_WHAT YOU NEED TO DO_. Beginning at the line that contains "Switch to the Performance tab", return every remaining line of the data below exactly; return nothing before it.

_DATASET CONTENT_.
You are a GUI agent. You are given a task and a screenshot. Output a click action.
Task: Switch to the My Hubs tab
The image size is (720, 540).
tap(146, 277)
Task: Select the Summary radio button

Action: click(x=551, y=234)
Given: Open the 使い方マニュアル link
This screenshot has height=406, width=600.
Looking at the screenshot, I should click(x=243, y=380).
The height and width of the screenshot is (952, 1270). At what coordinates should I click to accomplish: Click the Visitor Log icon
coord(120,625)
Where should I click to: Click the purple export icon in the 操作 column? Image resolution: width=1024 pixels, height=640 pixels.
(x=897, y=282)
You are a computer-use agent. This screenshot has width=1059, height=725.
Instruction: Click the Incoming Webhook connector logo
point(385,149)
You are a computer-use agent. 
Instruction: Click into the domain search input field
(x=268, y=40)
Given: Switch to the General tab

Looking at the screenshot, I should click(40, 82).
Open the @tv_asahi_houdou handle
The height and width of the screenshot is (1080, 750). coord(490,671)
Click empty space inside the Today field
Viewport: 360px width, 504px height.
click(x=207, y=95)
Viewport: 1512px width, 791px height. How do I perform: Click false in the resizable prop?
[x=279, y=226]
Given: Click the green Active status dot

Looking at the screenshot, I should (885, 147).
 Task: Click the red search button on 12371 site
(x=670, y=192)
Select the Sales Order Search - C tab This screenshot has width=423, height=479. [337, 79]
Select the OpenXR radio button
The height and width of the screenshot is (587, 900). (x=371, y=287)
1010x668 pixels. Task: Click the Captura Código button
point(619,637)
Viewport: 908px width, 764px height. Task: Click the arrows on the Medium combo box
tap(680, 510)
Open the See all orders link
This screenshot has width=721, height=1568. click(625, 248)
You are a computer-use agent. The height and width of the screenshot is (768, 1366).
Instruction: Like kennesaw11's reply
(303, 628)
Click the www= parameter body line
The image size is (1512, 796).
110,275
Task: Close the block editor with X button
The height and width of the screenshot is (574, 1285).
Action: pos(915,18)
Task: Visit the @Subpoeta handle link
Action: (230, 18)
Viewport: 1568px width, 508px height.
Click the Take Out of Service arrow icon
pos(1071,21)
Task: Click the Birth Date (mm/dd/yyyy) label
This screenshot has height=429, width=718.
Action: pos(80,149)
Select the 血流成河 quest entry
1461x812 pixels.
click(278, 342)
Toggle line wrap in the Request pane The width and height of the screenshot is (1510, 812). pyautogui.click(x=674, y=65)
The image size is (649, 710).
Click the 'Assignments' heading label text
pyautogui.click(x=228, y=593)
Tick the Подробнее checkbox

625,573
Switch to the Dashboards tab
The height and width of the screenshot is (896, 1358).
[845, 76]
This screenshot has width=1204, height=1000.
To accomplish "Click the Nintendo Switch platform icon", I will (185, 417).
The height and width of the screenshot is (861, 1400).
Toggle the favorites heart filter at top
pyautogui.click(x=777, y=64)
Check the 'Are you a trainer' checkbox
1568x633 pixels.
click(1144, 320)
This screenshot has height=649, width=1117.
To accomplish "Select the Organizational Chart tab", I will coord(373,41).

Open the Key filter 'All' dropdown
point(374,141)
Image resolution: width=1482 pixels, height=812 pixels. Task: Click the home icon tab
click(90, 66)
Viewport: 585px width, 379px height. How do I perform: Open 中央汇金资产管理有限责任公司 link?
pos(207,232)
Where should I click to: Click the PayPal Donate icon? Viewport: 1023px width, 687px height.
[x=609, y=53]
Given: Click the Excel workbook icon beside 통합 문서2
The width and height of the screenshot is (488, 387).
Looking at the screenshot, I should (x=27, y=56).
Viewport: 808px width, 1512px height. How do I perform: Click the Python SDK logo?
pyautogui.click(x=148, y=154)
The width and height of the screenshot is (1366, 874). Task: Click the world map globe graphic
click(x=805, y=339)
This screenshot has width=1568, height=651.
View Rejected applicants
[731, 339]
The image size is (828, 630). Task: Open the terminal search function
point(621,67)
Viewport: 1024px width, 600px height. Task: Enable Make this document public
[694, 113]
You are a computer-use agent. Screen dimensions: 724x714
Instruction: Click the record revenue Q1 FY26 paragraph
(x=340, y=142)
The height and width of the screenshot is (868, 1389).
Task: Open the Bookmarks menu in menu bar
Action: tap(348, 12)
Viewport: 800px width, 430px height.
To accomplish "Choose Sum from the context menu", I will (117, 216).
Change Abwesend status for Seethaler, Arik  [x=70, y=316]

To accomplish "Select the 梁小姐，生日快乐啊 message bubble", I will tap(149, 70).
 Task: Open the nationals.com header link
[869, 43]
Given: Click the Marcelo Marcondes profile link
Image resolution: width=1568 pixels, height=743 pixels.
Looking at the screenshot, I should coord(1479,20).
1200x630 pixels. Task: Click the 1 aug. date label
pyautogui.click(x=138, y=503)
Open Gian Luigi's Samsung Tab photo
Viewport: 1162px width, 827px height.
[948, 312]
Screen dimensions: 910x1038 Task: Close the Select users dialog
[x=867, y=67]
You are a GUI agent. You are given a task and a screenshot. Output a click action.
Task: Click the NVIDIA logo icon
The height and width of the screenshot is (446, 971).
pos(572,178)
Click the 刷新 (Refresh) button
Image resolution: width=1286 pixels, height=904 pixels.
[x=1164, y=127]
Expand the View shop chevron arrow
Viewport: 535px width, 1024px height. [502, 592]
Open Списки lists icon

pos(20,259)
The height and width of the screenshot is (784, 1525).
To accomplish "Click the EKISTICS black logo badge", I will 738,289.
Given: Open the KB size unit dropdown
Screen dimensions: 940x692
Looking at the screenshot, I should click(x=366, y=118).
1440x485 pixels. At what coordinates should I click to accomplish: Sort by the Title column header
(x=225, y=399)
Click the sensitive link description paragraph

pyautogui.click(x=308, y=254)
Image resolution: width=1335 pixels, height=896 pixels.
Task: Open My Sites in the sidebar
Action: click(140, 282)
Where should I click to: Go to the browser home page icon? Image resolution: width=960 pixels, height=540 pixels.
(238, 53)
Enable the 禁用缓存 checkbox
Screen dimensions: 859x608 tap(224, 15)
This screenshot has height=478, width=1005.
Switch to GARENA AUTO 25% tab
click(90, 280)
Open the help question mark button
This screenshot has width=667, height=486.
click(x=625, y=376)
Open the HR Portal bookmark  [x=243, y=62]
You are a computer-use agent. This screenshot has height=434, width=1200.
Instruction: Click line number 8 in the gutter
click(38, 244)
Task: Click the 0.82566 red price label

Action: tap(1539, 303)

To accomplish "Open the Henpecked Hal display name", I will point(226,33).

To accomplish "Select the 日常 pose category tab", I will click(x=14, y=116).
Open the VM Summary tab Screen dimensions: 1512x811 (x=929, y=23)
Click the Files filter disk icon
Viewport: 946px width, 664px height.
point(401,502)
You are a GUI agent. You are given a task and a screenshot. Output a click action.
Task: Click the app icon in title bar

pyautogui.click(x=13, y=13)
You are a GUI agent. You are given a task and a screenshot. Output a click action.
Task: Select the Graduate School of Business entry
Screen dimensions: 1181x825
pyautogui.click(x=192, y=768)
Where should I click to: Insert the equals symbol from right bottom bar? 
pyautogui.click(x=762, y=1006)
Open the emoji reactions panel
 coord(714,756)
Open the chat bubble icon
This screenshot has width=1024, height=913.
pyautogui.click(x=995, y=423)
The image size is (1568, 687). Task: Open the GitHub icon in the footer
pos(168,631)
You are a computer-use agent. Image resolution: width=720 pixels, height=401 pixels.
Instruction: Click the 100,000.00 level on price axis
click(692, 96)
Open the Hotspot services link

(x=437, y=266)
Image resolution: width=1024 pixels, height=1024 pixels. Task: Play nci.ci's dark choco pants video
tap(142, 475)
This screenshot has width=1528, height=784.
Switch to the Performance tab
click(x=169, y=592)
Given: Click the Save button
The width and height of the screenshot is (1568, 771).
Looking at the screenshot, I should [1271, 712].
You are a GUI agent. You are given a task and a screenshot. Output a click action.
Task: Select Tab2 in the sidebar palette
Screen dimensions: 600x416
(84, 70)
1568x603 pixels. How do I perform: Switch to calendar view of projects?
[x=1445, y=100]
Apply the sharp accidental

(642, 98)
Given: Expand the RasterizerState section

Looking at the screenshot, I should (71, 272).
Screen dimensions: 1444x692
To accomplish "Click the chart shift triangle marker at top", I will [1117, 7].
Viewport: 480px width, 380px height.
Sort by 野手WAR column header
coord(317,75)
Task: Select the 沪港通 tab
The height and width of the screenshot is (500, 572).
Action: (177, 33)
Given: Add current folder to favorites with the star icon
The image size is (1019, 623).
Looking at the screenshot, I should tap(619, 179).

_ANSWER SPACE_.
Switch to the Performance tab
click(x=169, y=592)
Given: Click the Save button
The width and height of the screenshot is (1568, 771).
Looking at the screenshot, I should [1271, 712].
You are a GUI agent. You are given a task and a screenshot. Output a click action.
Task: Select Tab2 in the sidebar palette
Screen dimensions: 600x416
(84, 70)
1568x603 pixels. How do I perform: Switch to calendar view of projects?
[x=1445, y=100]
Apply the sharp accidental

(642, 98)
Given: Expand the RasterizerState section

Looking at the screenshot, I should (71, 272).
Screen dimensions: 1444x692
To accomplish "Click the chart shift triangle marker at top", I will [1117, 7].
Viewport: 480px width, 380px height.
Sort by 野手WAR column header
coord(317,75)
Task: Select the 沪港通 tab
The height and width of the screenshot is (500, 572).
Action: (177, 33)
Given: Add current folder to favorites with the star icon
The image size is (1019, 623).
Looking at the screenshot, I should tap(619, 179).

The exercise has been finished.